### GOAL OF THE EXERCISE
Your copy should run exactly from the line containing "1255x501 pixels." to the last line of the entries below, and it should include no pictures.

***** MATERIAL TO PROCESS *****

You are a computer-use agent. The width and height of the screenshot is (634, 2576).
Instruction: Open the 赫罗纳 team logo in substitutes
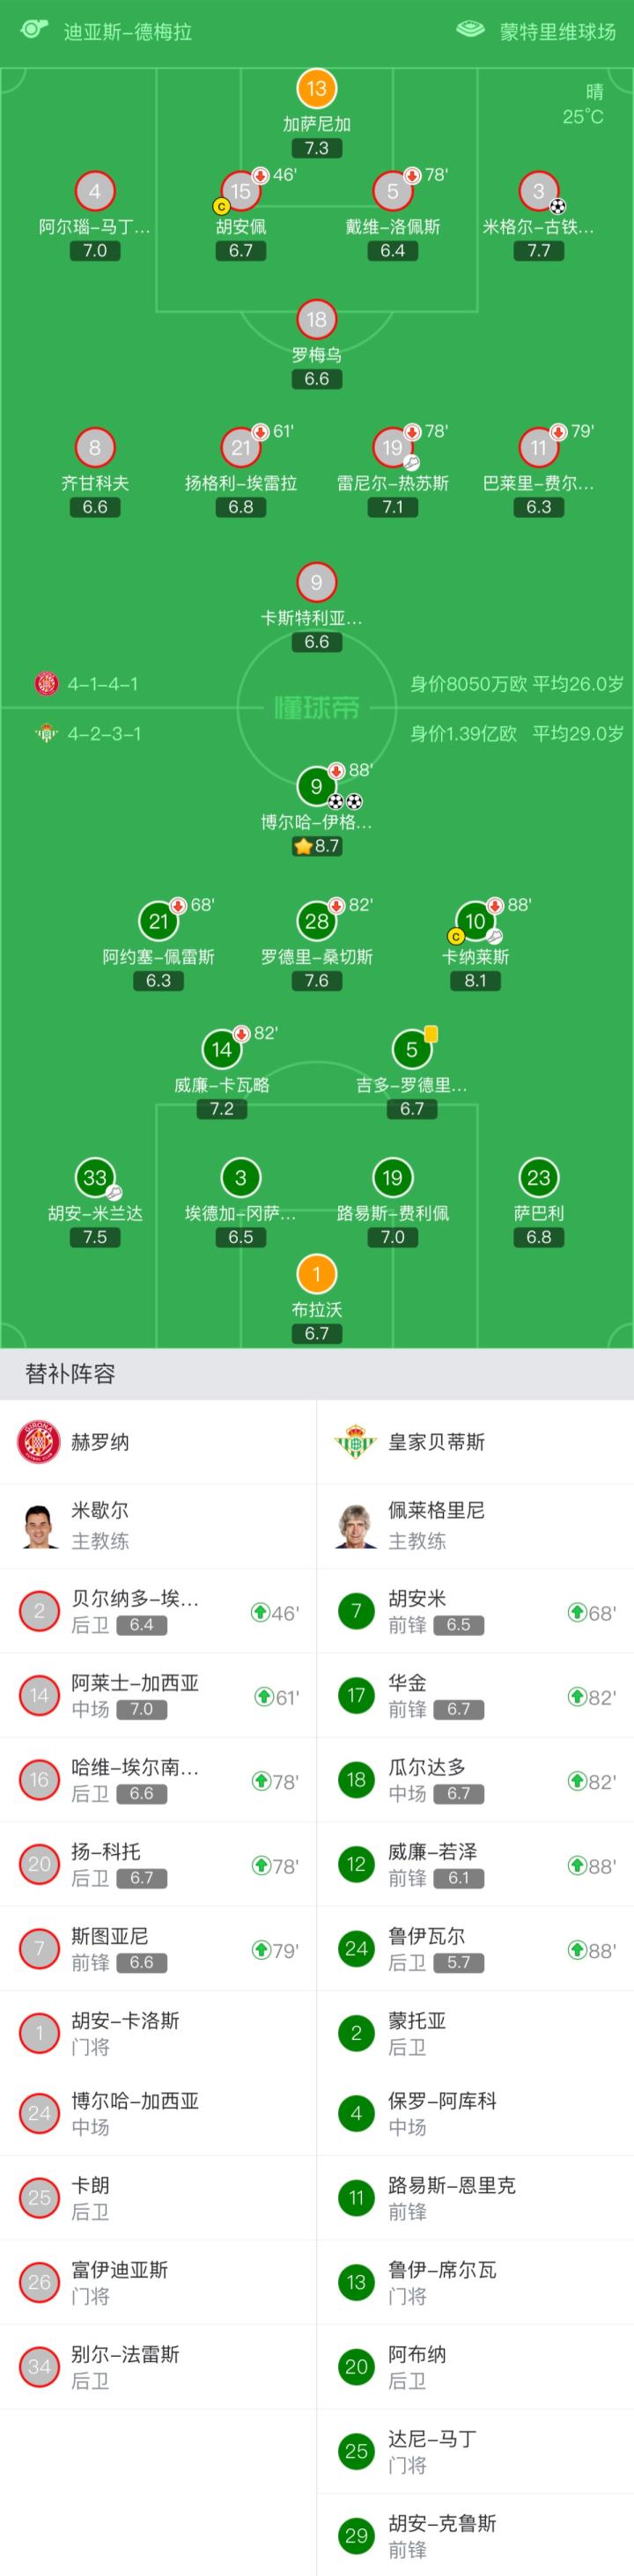(x=40, y=1442)
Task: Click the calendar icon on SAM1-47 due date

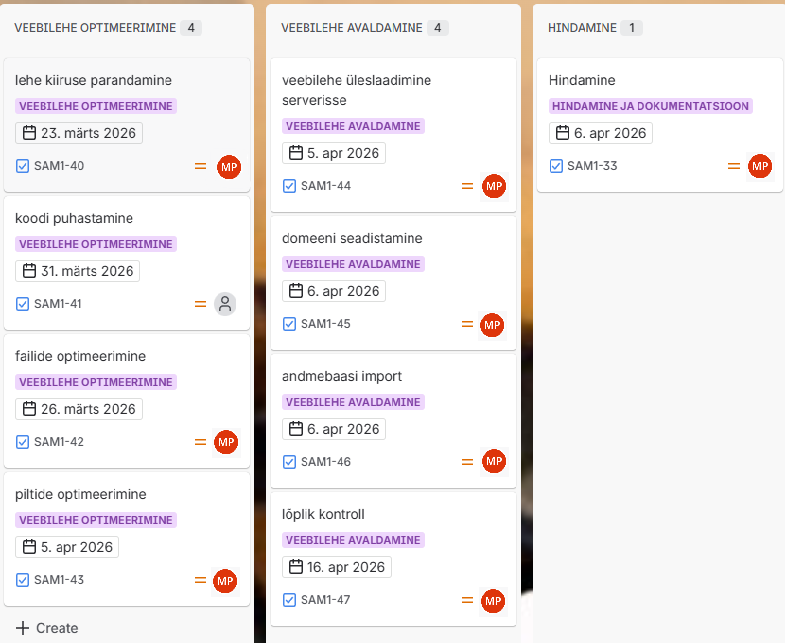Action: [295, 567]
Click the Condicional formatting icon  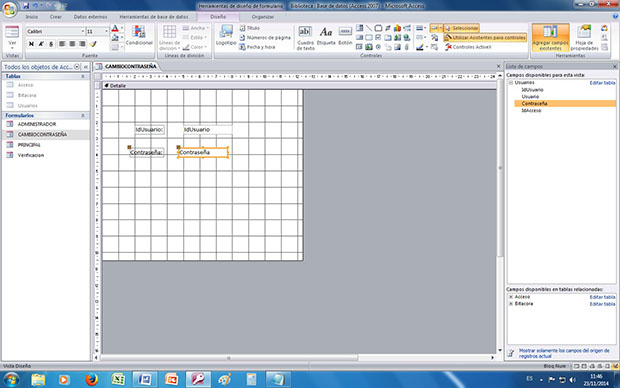click(139, 35)
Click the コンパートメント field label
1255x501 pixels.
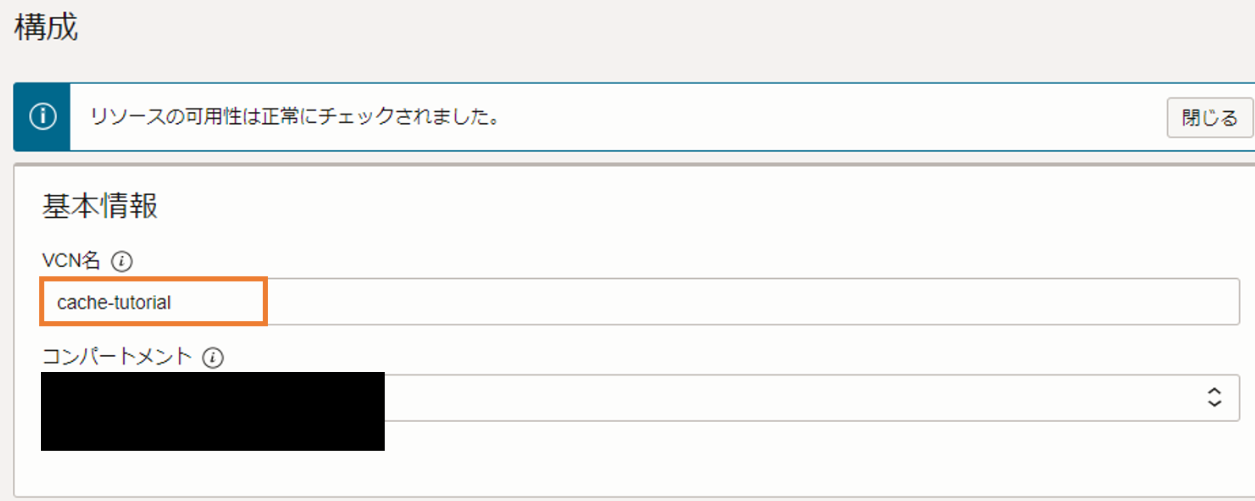coord(116,357)
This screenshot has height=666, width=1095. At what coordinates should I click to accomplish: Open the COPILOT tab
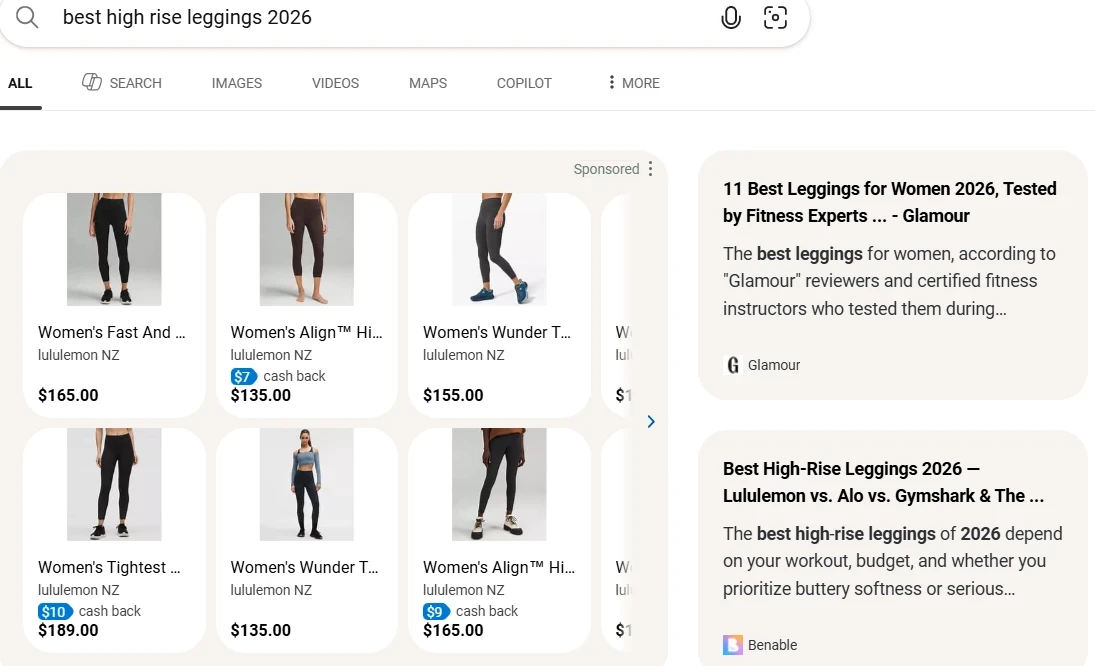tap(524, 83)
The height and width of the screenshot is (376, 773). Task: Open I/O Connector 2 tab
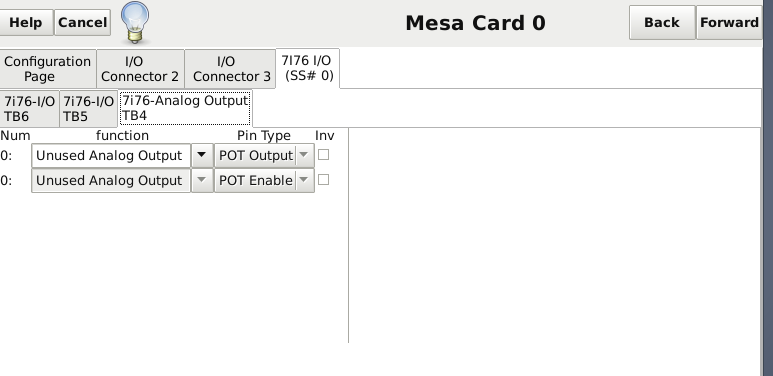[x=141, y=69]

*****

### COMPLETED TASK
1255x501 pixels.
coord(116,357)
This screenshot has height=666, width=1095. At what coordinates should I click to accomplish: Open the COPILOT tab
tap(524, 83)
The height and width of the screenshot is (376, 773). Task: Open I/O Connector 2 tab
[x=141, y=69]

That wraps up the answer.